Finding Myself
I tend to think a lot. (Not as much as my husband but a lot still. Lol.) I tend to ponder way past the time that I should and it prevents me from doing. I am trying to get out of the habit. It is the need for everything to be planned out perfectly. Every option and surprise obstacle accounted for and solved before I can make a move. Since it is impossible for that to happen most of the time either my ideas don’t come to fruition or I start and have to stop. I’m a work in progress, this I know. It’s like I think about all of the ways people will find fault with my ideas or plans. For example:
One of the things I am currently ruminating on is changing my pen name. Well, more like getting rid of it. Instead of saying, to myself, “Fine, you’re grown, if you want to get rid of your pen name do it!” I say, “If you get rid of your pen name people will be able to tie your writing to you. If they tie your writing to you and they don’t like it then they aren’t going to like you.”
It’s that kind of thinking that scares the crap out of me. My writing is different. I write African American Literature but other than that my writing doesn’t fit into a box. It’s a little of this and a little of that. Some people see it as erotica and some people see it as inspirational. So when people ask, “What do you write?” I say I write life, all parts of it. I write about life and all that it encompasses. The sunny well-manicured lawns and the seedy alleys. Everyone deserves to feel like someone knows where there are coming from, that they aren’t alone. Abusers should know how it feels to be in a victim’s place. The rich should understand what it's like to be poor. Women should learn from men, men should learn from women, young and old, black, white, etc. I want to be one of the voices that facilitates that process. I just want to change your view. Make you see things differently. Then maybe just maybe because you have a new viewpoint you’ll change the world. There are a lot of people that like my writing but it might also offend some people. But isn’t that with everything. I mean even the idea of love offends some people.
I am a storyteller. I love telling stories. Telling our stories helps us release: pain, fear, and insecurities. Hearing or reading other people's stories either broadens your understanding about people in different situations or helps you identify, which shows you that there is someone somewhere going through the same things you are going through. The release helps us heal, understanding helps us grow and identifying shows us that we aren’t alone.
What really matters is what the people who support you think.

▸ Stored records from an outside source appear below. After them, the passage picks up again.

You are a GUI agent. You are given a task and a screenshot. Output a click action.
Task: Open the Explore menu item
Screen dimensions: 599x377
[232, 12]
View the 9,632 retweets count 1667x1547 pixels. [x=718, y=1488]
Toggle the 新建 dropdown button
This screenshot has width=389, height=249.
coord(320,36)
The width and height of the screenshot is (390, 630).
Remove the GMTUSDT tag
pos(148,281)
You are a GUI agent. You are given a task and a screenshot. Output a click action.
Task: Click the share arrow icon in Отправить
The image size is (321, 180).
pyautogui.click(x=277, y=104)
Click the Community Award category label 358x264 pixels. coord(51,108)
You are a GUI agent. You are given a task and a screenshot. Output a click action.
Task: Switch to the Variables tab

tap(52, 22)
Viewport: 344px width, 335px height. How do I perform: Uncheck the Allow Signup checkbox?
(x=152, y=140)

Actually, when you think about it, you can look to whomever you want for their views when it comes to your life. However, when it comes down to it the choices that you, make in your life, as an adult, is on you and your higher power. I have to make a choice based on the things that I want out of life, what I know and feel are good, and what will push me forward. So, from this point forward I am Cherlnell Lane; mom, wife, writer, teacher, lover, giver, learner, activist. Sure my writing is unconventional, and a little weird. I may write some things you were thinking but dare not say or take you into worlds and stories that are interesting and entertaining while also teaching you a lesson. Some people may not get me or my writing and that’s okay. The people that love me do and those who don’t... Oh well! No more Cookie Battles, No more C.J. Lane just the powerful, intelligent, strong and very capable Cherlnell Lane.